El mal humor del Presidente ha sido una constante desde hace casi cinco meses, por lo cual sus colaboradores han optado por no encenderlo más. Varios de ellos lo han estado tratando con enorme delicadeza porque se ha mostrado intolerante en varios temas que suponían de interés particular para él. Uno de ellos, donde López Obrador mostró indiferencia y desapego, es el conflicto entre comunidades de Oaxaca y Chiapas por la zona conocida como Los Chimalapas, cuya solución fue una promesa de campaña desde la contienda presidencial en 2012. En esta ocasión, cuando se lo plantearon para estar atentos al fallo de la Suprema Corte, que hace tres semanas retomó el caso, ignoró molesto la recomendación y dijo que lo resolvieran la Corte y las comunidades involucradas.

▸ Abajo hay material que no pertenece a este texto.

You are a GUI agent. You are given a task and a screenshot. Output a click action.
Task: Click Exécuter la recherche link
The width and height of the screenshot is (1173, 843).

El rencor del Presidente es un péndulo entre el coraje y el arrepentimiento, como le sucedió tras el cese del exjefe de la Unidad de Inteligencia Financiera, Santiago Nieto, no por él, sino porque su salida podría lastimar su imagen de combate a la corrupción. Sin embargo, un día piensa de una forma y al otro ya cambió de parecer. Un botón de muestra fue cuando al secretario de Salud, Jorge Alcocer, y al subsecretario, Hugo López-Gatell, los instruyó a que desoyeran los mandatos de una jueza y que no vacunaran a menores de 17 años con comorbilidades. Una semana después, la instrucción fue la contraria.
López Obrador llamó “hermano” a su exconsejero jurídico, Julio Scherer, un día después de renunciar al cargo, pero avaló que el fiscal general, Alejandro Gertz Manero, en una vendetta personal, iniciara una investigación en su contra. Pero Gertz Manero tampoco está en la confianza del Presidente, e implícitamente lo señala de haber sido quien filtró a las autoridades guatemaltecas los aviones privados que salieron de Toluca al aeropuerto de La Aurora, en Guatemala, con invitados a la boda de Nieto, varios de los cuales fueron detenidos por las autoridades migratorias.
López Obrador cada vez se está encerrando en su ala más radical, que escucha con mucha atención. No hay las rectificaciones que quisieran los moderados, sino ratificaciones. La última fue la confirmación de José Antonio Romero Tellaeche al frente de la dirección del CIDE, pese a las protestas de alumnos e investigadores y a los señalamientos de su coordinador de asesores, Lázaro Cárdenas, de que las recomendaciones hechas por un intelectual muy cercano al Presidente habían causado muchos problemas por la soberbia de los sugeridos.
En la medida en que se encierre más en el núcleo más radical de su movimiento, más intolerancia veremos de su parte, al parejo de más decisiones tomadas con el hígado, nada propias de un presidente.